1945 play by Elmer Rice

Dream Girl is a 1945 two-act comedy by Elmer Rice, with a large cast, multiple sets, and quick pacing. It depicts a day in the life of a daydreaming bookstore manager, whose vivid fantasies form much of the play's action. The work makes great demands on the actress playing this part, as she is on stage constantly, must make costume and mood changes while jumping between sets, and delivers long soliloquies and a Shakespearean speech. According to some reviewers, her spoken lines were the longest female part known up to that time, nearly as long as Hamlet. The dream fantasies prompted comparison to the short story "The Secret Life of Walter Mitty", but critics at the time more often suggested the play Lady in the Dark as an influence.

Dream Girl was first produced by the Playwrights' Company, of which Rice was a member, with the author directing his then wife Betty Field in the starring role. The complex scenic and lighting designs were devised by Jo Mielziner, and the ladies' gowns by Mainbocher. The play predated the Tony Awards, but Betty Field won the New York Drama Critics Award for Best Performance by an Actress. The original Broadway run lasted for one year, though the production was on hiatus during the summer months. It was a critical and popular success, was nominated for the New York Drama Critics Circle Award for Best Play of 1946, and within a few months of opening had made back its original investment.

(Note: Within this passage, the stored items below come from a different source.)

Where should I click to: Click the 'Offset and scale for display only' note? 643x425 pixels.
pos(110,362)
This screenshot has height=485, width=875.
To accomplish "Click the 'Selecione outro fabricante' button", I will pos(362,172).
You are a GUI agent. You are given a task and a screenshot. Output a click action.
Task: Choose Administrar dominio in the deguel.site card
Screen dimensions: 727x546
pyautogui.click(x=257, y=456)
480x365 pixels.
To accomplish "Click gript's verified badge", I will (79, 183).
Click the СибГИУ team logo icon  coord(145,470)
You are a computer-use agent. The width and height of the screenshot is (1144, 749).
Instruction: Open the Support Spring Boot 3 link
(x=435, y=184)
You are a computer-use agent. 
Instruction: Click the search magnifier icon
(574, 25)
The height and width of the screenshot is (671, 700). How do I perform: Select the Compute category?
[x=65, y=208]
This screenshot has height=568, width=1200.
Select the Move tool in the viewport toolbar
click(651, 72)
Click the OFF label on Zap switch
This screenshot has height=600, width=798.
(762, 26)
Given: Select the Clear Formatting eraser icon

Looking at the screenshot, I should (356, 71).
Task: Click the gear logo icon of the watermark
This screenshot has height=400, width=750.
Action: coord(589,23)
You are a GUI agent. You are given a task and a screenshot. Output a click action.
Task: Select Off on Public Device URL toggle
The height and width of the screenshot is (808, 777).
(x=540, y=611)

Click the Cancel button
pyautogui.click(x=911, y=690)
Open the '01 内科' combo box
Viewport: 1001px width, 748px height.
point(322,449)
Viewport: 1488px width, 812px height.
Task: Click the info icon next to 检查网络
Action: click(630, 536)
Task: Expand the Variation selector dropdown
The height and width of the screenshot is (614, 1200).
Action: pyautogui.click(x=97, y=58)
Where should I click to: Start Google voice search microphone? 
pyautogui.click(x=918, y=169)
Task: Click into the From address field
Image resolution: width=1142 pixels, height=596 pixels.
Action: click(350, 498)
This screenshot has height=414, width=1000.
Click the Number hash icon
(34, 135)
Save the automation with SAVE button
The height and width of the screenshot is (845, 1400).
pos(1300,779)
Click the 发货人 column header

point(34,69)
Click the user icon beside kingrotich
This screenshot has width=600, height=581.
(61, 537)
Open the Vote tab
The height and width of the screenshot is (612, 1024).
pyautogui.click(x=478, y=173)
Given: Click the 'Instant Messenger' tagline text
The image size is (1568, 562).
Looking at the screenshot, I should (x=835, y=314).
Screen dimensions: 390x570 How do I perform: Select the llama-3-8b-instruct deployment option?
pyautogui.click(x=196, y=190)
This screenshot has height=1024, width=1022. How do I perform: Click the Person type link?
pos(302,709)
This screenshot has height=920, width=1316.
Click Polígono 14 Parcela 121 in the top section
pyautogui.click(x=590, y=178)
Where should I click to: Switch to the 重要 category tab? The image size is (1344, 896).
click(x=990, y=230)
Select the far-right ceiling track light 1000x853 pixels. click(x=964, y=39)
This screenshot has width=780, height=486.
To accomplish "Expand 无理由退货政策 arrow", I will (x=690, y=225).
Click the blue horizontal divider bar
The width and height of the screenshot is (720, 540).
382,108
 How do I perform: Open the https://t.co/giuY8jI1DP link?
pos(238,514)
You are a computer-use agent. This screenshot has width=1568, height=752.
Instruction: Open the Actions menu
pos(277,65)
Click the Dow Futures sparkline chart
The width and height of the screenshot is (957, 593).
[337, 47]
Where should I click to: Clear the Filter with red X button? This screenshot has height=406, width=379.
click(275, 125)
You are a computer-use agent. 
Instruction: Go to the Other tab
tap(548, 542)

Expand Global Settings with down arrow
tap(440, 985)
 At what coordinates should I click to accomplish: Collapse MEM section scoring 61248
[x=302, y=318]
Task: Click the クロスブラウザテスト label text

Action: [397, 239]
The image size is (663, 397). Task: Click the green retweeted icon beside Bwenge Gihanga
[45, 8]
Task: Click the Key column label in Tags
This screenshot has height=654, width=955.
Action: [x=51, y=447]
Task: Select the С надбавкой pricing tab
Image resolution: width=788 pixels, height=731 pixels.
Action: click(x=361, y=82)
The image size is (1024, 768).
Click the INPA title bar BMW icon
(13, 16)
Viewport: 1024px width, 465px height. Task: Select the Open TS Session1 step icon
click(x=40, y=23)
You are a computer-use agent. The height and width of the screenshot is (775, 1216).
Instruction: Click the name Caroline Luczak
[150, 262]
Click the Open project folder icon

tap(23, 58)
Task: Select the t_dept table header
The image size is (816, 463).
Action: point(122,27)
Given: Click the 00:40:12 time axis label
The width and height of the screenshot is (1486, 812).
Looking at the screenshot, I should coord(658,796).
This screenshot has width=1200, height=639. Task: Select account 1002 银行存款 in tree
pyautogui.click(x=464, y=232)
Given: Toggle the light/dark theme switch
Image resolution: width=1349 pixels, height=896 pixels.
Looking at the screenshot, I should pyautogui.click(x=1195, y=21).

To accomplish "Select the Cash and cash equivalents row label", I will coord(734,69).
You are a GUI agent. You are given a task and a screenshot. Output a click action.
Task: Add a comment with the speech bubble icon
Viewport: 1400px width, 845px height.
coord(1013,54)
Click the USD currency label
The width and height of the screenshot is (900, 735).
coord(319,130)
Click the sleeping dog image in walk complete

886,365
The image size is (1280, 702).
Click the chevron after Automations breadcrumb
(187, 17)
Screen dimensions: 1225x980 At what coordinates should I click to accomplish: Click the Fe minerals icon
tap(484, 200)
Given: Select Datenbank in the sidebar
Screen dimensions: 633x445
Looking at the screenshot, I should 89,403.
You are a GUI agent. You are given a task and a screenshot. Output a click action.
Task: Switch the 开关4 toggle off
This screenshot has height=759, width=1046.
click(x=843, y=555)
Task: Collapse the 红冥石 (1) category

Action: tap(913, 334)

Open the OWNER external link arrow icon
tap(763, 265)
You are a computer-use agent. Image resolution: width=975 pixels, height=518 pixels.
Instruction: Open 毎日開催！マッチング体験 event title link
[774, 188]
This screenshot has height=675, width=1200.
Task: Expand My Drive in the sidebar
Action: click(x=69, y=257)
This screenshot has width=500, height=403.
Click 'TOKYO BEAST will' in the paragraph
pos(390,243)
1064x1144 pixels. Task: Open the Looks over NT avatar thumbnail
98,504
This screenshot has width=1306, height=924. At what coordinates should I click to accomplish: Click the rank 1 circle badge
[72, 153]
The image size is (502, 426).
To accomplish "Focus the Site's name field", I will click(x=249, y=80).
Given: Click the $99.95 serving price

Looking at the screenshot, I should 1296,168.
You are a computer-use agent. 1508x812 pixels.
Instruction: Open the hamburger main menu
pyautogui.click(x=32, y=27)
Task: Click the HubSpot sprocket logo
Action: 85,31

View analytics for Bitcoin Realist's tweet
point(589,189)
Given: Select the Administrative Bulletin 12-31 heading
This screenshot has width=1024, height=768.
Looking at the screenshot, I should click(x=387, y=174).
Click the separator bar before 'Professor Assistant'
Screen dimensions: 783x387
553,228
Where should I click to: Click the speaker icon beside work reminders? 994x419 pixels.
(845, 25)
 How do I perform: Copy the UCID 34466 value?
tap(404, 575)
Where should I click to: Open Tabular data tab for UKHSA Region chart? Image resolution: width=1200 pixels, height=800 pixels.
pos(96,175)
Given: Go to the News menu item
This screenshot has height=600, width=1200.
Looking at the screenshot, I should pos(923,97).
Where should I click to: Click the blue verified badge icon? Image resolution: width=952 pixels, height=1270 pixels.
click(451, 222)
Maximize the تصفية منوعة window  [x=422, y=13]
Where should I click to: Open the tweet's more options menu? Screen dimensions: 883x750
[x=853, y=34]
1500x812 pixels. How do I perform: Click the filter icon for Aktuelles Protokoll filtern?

The original production spun off separate companies in London and Chicago during 1946, and a national tour. It had a brief Broadway revival in 1951, and has been since adapted for film and television.

==Characters==
For clarity, only principal "real" characters are listed; featured and dream scene characters are omitted.

Lead
- Georgina Allerton called "Georgie", age 23, runs the Mermaid Bookshop and daydreams constantly.
Supporting
- Lucy Allerton is the stoutish and sneezy mother to Georgie and Miriam, and wife to William.
- William Allerton is an attorney who specializes in pro bono cases; husband to Lucy.
- Miriam Allerton Lucas is Georgie's married and pregnant sister, disenchanted wife to Jim.
- Jim Lucas is a feckless publisher's reader, husband to Miriam and target of Georgie's dreams.
- Claire Blakely is Georgie's colleague at the Mermaid Bookshop, also 23 but more practical.
- Clark Redfield age 28, is a brash newspaper book reviewer who yearns to be a sports reporter.
- George Hand is an older married book jobber, who keeps asking Georgie to go out with him.

==Synopsis==
Georgie Allerton wakes one morning to hear on her bedside radio a promotion for a personal advice program. Ignoring her mother's calls to get moving, Georgie imagines herself on the radio program, clutching her bedside lamp like a microphone while she reveals her love for her brother-in-law to millions. Her fantasy punctured by her mother's intervention, Georgie joins her parents at the breakfast table. There she reveals that the Mermaid Bookshop has lost less money this month than ever before. Her father William announces he's going to Washington D.C. to plead before the Supreme Court for another impecunious client. Lucy, sneezing from a cold, despairs about both their businesses and that of her hapless son-in-law Jim, who reads manuscripts for thirty dollars a week. Jim had rejected a manuscript called Always Opal that later became a runaway hit. Georgie jumps to Jim's defense, since he has recommended her own manuscript to his publisher. Her sister Miriam comes in the kitchen and reveals she is pregnant and fed up with her husband. Georgie goes into another fantasy where she lies in a hospital delivery room with twin newborns, while the doctor and nurse (looking a lot like her parents) and Jim Lucas praise her courage.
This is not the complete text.